#### [Things to do]
1 - Can you print the part of the 3D city model tutorial starting with "This article is" and going on through "Texas State Plane.", word for word?
2 - Do these statements agree with the 3D city model tutorial? Answer each with yes or no, and quote the words from the tutorial that decide it.
(a) The finished model is written out to 3D PDF for viewing.
(b) The 'Move to World Coordinate System' parameter should be set to no.
(c) The source model holds each building as its own separate feature.
3 - How would the 3D city model tutorial go on? Continue it, starting after its last sentence.

#### [Quoted passage]
-*-

Adding Different Textures to a 3D City Model

Liz Sanderson
Liz Sanderson
  • Updated

FME Version

Introduction

This article is designed to give an overview of FME's 3D capabilities by leading you through an extended exercise to work with a 3D city model.

In this example, we will work with an Autodesk 3DS model of a city to add separate textures to the roofs and the walls, allowing for more realistic viewing. We will write out this model to 3D PDF for viewing.

 

Step-by-step Instructions

1. Read Autodesk 3ds Source Data

The Interopolis 3D model is a simple Autodesk 3DS model of a small section of downtown.

Select interopolis.3ds as your source Dataset. In the Parameters window, make sure that ‘Move to World Coordinate System’ is set to yes. This will cause FME to read the .wld and .prj files and move our city model to Texas State Plane.

3ds-source.png

The source 3DS model viewed in the FME Data Inspector.
 

2. Disaggregate the Single Mesh

This model has a single feature containing every building in a single mesh, we need to separate the buildings into their own features so that we can give each building an ID for our final CityGML. Add the Deaggregator transformer to break down the mesh into its aggregates.
 

3. Count the Buildings

Set the Count Output Attribute to ‘BuildingID’ using the Counter. This will give each building an ID number. We will need to further deaggregate our features before we can apply textures, and the ID numbers will help us put them back together later.

-*-

#### [Stored data entries]
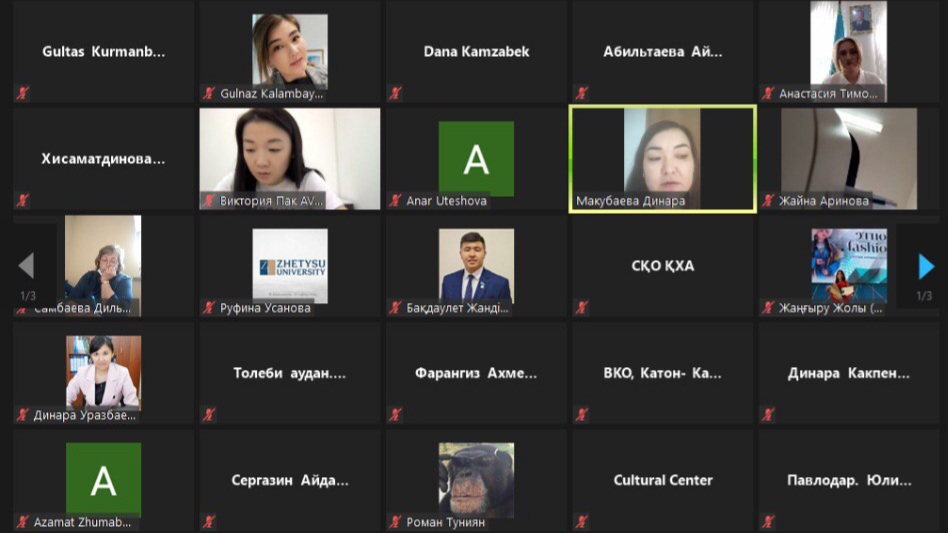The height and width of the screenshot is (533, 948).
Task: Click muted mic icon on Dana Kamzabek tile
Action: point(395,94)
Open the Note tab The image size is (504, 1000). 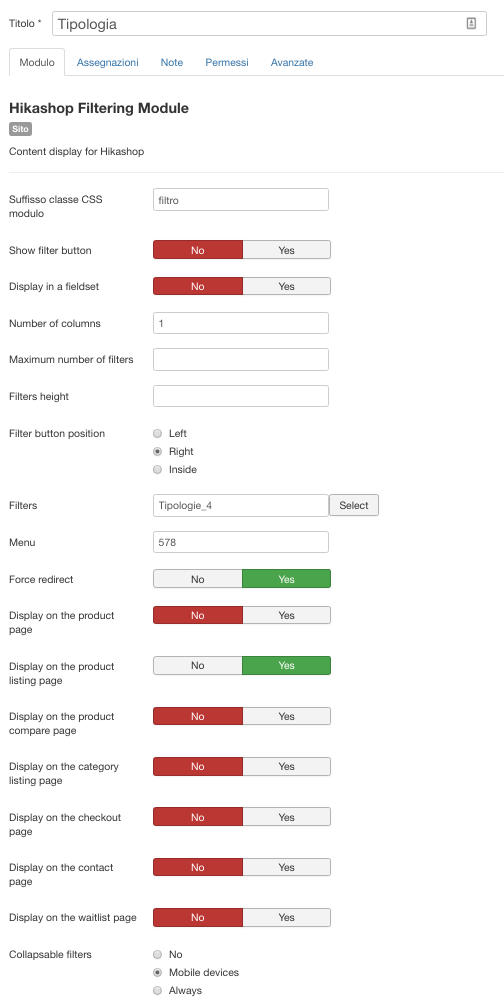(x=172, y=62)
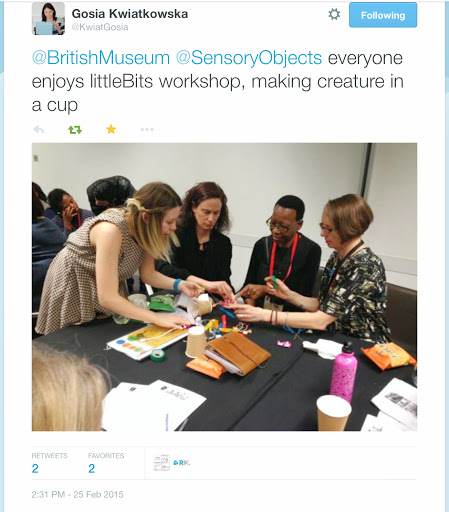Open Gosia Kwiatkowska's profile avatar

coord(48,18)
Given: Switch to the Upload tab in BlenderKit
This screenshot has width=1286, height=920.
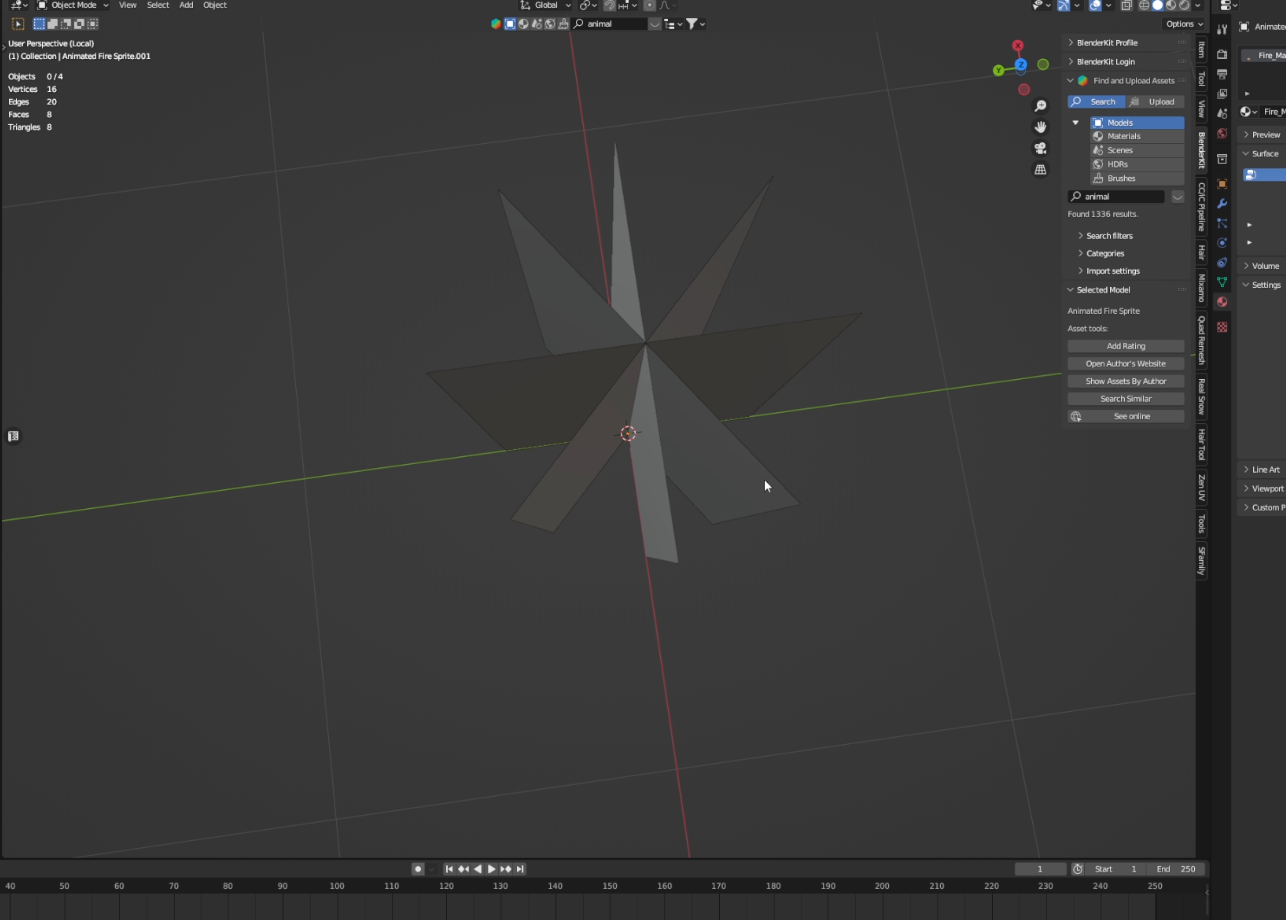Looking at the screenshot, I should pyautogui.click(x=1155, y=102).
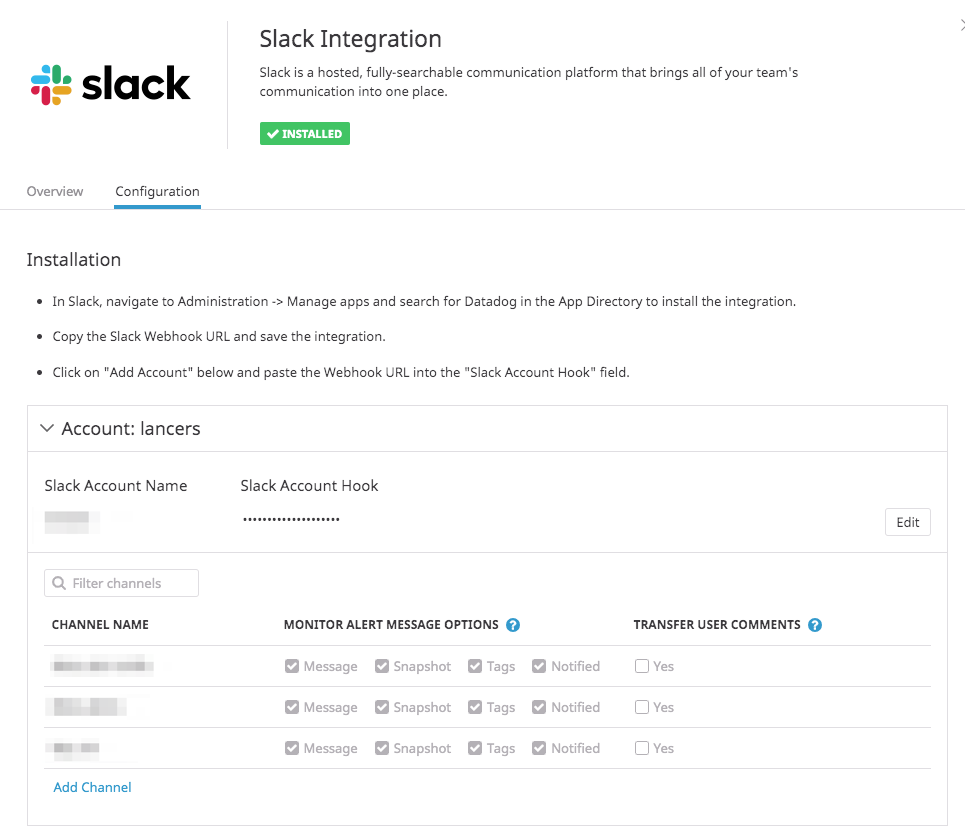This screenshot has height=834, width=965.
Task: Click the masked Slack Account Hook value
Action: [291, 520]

-*-

#### [Answer list]
1 -
This article is designed to give an overview of FME's 3D capabilities by leading you through an extended exercise to work with a 3D city model.

In this example, we will work with an Autodesk 3DS model of a city to add separate textures to the roofs and the walls, allowing for more realistic viewing. We will write out this model to 3D PDF for viewing.

 

Step-by-step Instructions

1. Read Autodesk 3ds Source Data

The Interopolis 3D model is a simple Autodesk 3DS model of a small section of downtown.

Select interopolis.3ds as your source Dataset. In the Parameters window, make sure that ‘Move to World Coordinate System’ is set to yes. This will cause FME to read the .wld and .prj files and move our city model to Texas State Plane.

2 -
(a) Yes: "We will write out this model to 3D PDF for viewing."
(b) No: "make sure that ‘Move to World Coordinate System’ is set to yes."
(c) No: "This model has a single feature containing every building in a single mesh"

3 -
4. Convert Buildings into MultiSurface Geometries

Use the GeometryCoercer to set the Geometry Type to ‘fme_composite_surface’. A Mesh geometry consists of a single surface, and will not meet our needs, as we have separate textures for our roofs and walls. We can use the GeometryCoercer to convert our buildings into MultiSurface geometries, which consist of several faces aggregated into a single feature.
 

5. Deaggregate the MultiSurfaces

Now that the buildings are comprised of multiple faces, we can deaggreate the MutliSurfaces with the Deaggregator into individual features and set different appearances for different parts of the building.

Be sure to set ‘Split Composites’ and ‘Explode Instances’ to Yes to create individual solids from each composite solid.

deaggregator-params.png

This step is important for the next step so that we can filter features through the Planar port in the PlanarityFilter. For a feature to be planar, a geometry must have all its points situated on the same plane, so we need to split composites and explode instances to create these planes.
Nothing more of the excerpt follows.